In that time, I was discipled, led to read excellent apologetics, attended several churches of various denominations, submitted my self and my marriage and my children to God and attempted, albeit very sloppily and always imperfectly, to instill the Biblical Christ into our home. 

And now, having learned from my many mistakes and also the victories, I honestly can say I feel enough dross has been squeezed out of me that I can bid adieu to the ship and, arriving on solid ground, navigate with the heart, mind, eye and spirit of someone who no longer needs mother’s milk, but who has determined the priority of the mind of Christ and has set her compass there. 

The rock group Five For Fighting has a song called 100 Years in which they sing, 


“I’m fifteen for a moment
Caught in between ten and twenty…
Fifteen there’s still time for you
Time to buy and time to lose
Fifteen, there’s never a wish better than this
When you only got a hundred years to live.” 


Today I’m eighteen for a moment
Caught in between 0 and whenever
Eighteen there’s still time for me
Only time and nothing to lose
Eighteen there’s never a prayer better than this
When I’ve only got the future years to live.

I love arriving at eighteen, but I don’t plan on staying here. The maiden voyage now over, I release my baggage and set out unencumbered upon the twilight cruise of faith in Jesus Christ.

copyright Barb Harwood


Tuesday, September 11, 2018

It's Who God Is


On August 20th, I celebrated 35 years of marriage to my best friend, Brad. 

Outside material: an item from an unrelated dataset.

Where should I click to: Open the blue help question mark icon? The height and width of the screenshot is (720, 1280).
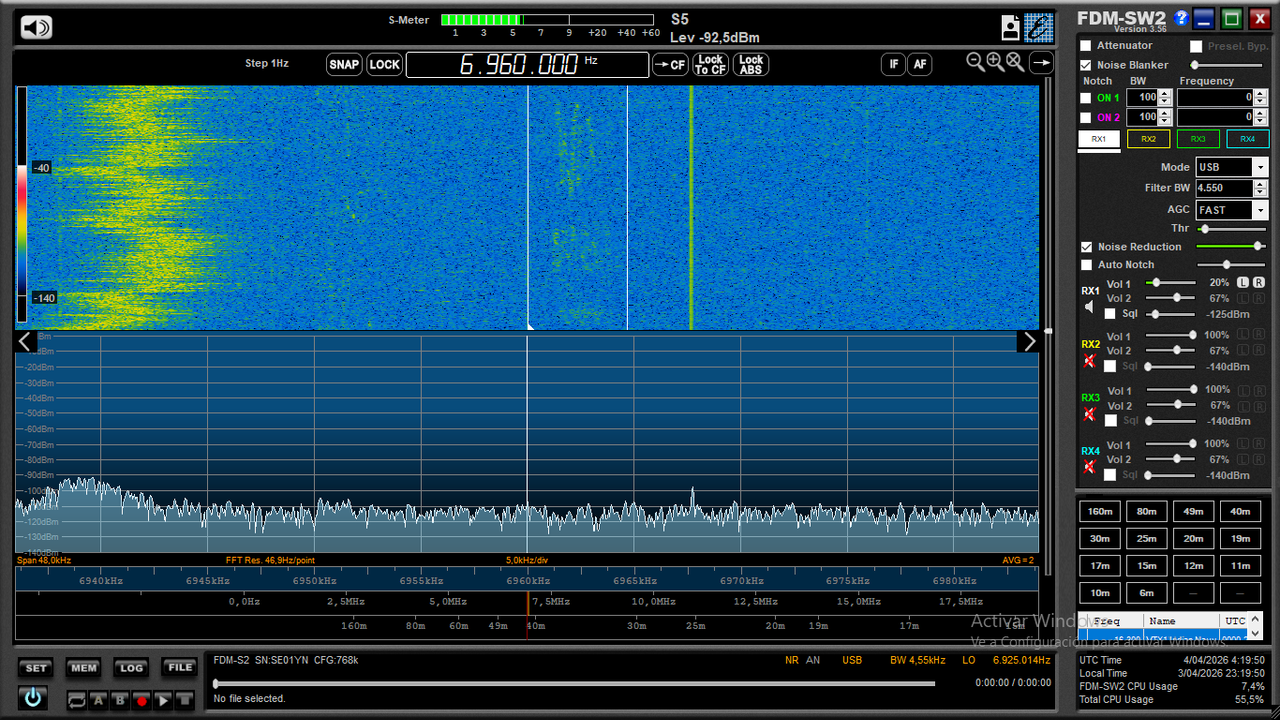pyautogui.click(x=1181, y=18)
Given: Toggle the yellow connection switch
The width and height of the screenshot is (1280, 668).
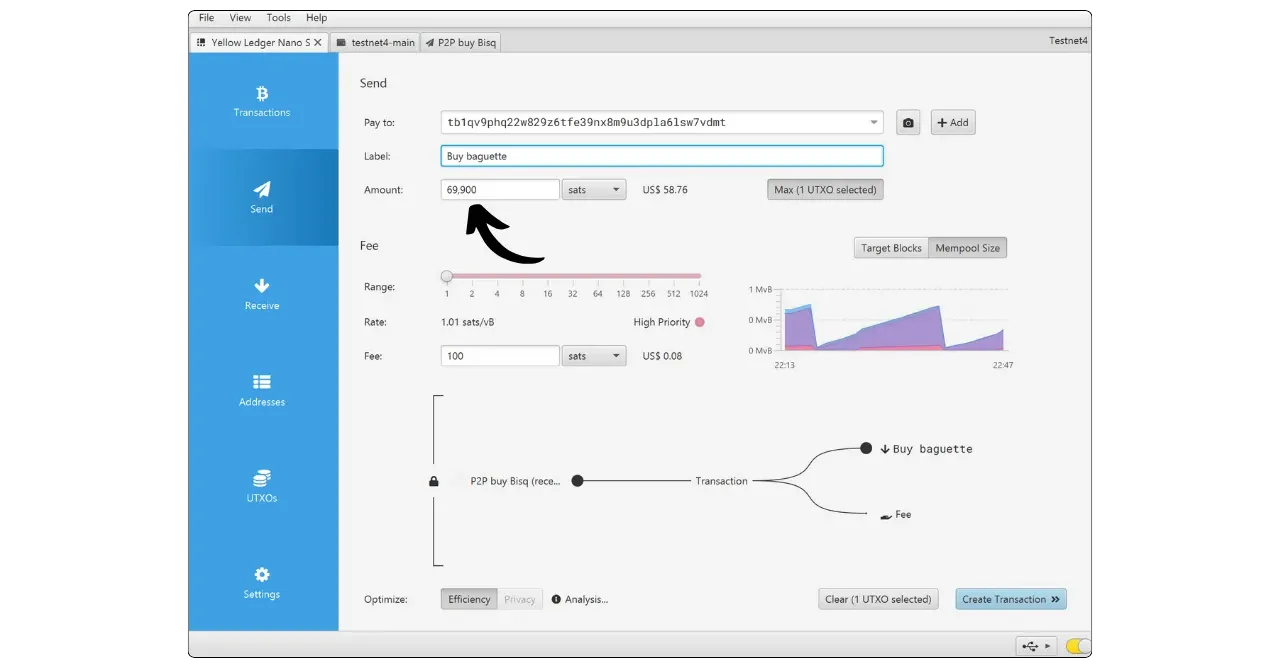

On August 28th, Brad woke up in the morning in the midst of a stroke.

After we arrived at the emergency room, and as he lay on the bed with his stroke symptoms worsening, I watched at his side and thought, "This could be it. I could lose him." 

As the emotion of the reality of the situation overtook me, the very next thought that came to me is, "God." Just God Himself.

And the thought was this: 

"It isn't what God will or won't do, it's who God is." 

With that, a peace enveloped my being, and I said to God, "Okay, God. Whatever happens, good or bad, okay."

And that assurance of God Himself in Christ stays with me today, fourteen days in to Brad's recovery. 

I am overjoyed that Brad is doing well, and responding to the rehabilitation of his left side that was affected by the stroke. His mind is fine and good and healthy. 

We are truly fortunate.

My husband and I have considered during these last two weeks how thankful we are to God for building, throughout the past eighteen years, our faith in Him and His Son Jesus Christ. 

It is that established relationship with God in Christ, rooted and prospered in the daily ups and downs of life, that came through when the rubber of major crisis hit the road.

A few days after the stroke, I read these verses, and they couldn't be more true for a time such as this:

"In the same way, the Spirit helps us in our weakness. We do not know what we ought to pray for, but the Spirit himself intercedes for us through wordless groans. And he who searches our hearts knows the mind of the Spirit, because the Spirit intercedes for God's people in accordance with the will of God." Romans 8:26-27

Brad and I are entering new territory together. And God in Christ, as always, is right here with us.